-- Written instruction --
Please rewrite all the records below with every "icon" replaced by "symbol" and everything else left unchanged.
* Start Available records *
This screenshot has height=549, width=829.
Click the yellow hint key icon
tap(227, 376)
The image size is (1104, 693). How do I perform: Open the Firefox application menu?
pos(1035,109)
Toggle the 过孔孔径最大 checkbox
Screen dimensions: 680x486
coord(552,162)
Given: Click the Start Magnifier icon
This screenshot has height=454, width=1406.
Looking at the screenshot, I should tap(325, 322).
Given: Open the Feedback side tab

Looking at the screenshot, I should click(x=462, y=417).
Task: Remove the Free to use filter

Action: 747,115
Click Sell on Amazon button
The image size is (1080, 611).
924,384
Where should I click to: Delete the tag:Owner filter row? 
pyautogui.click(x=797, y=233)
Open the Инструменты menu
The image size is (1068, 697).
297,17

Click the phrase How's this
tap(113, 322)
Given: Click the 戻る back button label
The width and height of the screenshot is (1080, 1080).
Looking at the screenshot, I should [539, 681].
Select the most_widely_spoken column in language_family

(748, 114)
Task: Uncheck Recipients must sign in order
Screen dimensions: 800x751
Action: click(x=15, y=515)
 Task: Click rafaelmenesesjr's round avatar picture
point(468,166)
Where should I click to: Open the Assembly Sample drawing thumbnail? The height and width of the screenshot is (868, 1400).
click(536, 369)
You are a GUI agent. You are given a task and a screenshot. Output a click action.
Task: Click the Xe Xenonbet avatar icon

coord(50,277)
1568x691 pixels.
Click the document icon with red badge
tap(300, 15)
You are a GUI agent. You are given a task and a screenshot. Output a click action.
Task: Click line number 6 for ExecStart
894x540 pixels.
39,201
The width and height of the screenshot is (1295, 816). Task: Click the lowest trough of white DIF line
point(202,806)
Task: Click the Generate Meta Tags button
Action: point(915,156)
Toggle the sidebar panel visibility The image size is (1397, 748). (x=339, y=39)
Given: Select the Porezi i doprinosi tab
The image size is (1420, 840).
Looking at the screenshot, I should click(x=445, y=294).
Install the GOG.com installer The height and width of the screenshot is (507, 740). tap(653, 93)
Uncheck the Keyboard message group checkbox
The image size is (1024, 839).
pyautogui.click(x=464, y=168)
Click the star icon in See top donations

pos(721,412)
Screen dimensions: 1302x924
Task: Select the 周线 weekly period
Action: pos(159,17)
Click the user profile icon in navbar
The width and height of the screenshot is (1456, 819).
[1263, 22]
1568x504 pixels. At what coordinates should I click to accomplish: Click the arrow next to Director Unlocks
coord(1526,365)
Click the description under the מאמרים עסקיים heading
* End Available records *
-- Output for this exercise --
This screenshot has height=549, width=829.
Click the yellow hint key symbol
tap(227, 376)
The image size is (1104, 693). How do I perform: Open the Firefox application menu?
pos(1035,109)
Toggle the 过孔孔径最大 checkbox
Screen dimensions: 680x486
coord(552,162)
Given: Click the Start Magnifier symbol
This screenshot has height=454, width=1406.
Looking at the screenshot, I should tap(325, 322).
Given: Open the Feedback side tab

Looking at the screenshot, I should click(x=462, y=417).
Task: Remove the Free to use filter

Action: 747,115
Click Sell on Amazon button
The image size is (1080, 611).
924,384
Where should I click to: Delete the tag:Owner filter row? 
pyautogui.click(x=797, y=233)
Open the Инструменты menu
The image size is (1068, 697).
297,17

Click the phrase How's this
tap(113, 322)
Given: Click the 戻る back button label
The width and height of the screenshot is (1080, 1080).
Looking at the screenshot, I should [539, 681].
Select the most_widely_spoken column in language_family

(748, 114)
Task: Uncheck Recipients must sign in order
Screen dimensions: 800x751
Action: click(x=15, y=515)
 Task: Click rafaelmenesesjr's round avatar picture
point(468,166)
Where should I click to: Open the Assembly Sample drawing thumbnail? The height and width of the screenshot is (868, 1400).
click(536, 369)
You are a GUI agent. You are given a task and a screenshot. Output a click action.
Task: Click the Xe Xenonbet avatar symbol

coord(50,277)
1568x691 pixels.
Click the document symbol with red badge
tap(300, 15)
You are a GUI agent. You are given a task and a screenshot. Output a click action.
Task: Click line number 6 for ExecStart
894x540 pixels.
39,201
The width and height of the screenshot is (1295, 816). Task: Click the lowest trough of white DIF line
point(202,806)
Task: Click the Generate Meta Tags button
Action: point(915,156)
Toggle the sidebar panel visibility The image size is (1397, 748). (x=339, y=39)
Given: Select the Porezi i doprinosi tab
The image size is (1420, 840).
Looking at the screenshot, I should click(x=445, y=294).
Install the GOG.com installer The height and width of the screenshot is (507, 740). tap(653, 93)
Uncheck the Keyboard message group checkbox
The image size is (1024, 839).
pyautogui.click(x=464, y=168)
Click the star symbol in See top donations

pos(721,412)
Screen dimensions: 1302x924
Task: Select the 周线 weekly period
Action: pos(159,17)
Click the user profile symbol in navbar
The width and height of the screenshot is (1456, 819).
[1263, 22]
1568x504 pixels. At what coordinates should I click to accomplish: Click the arrow next to Director Unlocks
coord(1526,365)
Click the description under the מאמרים עסקיים heading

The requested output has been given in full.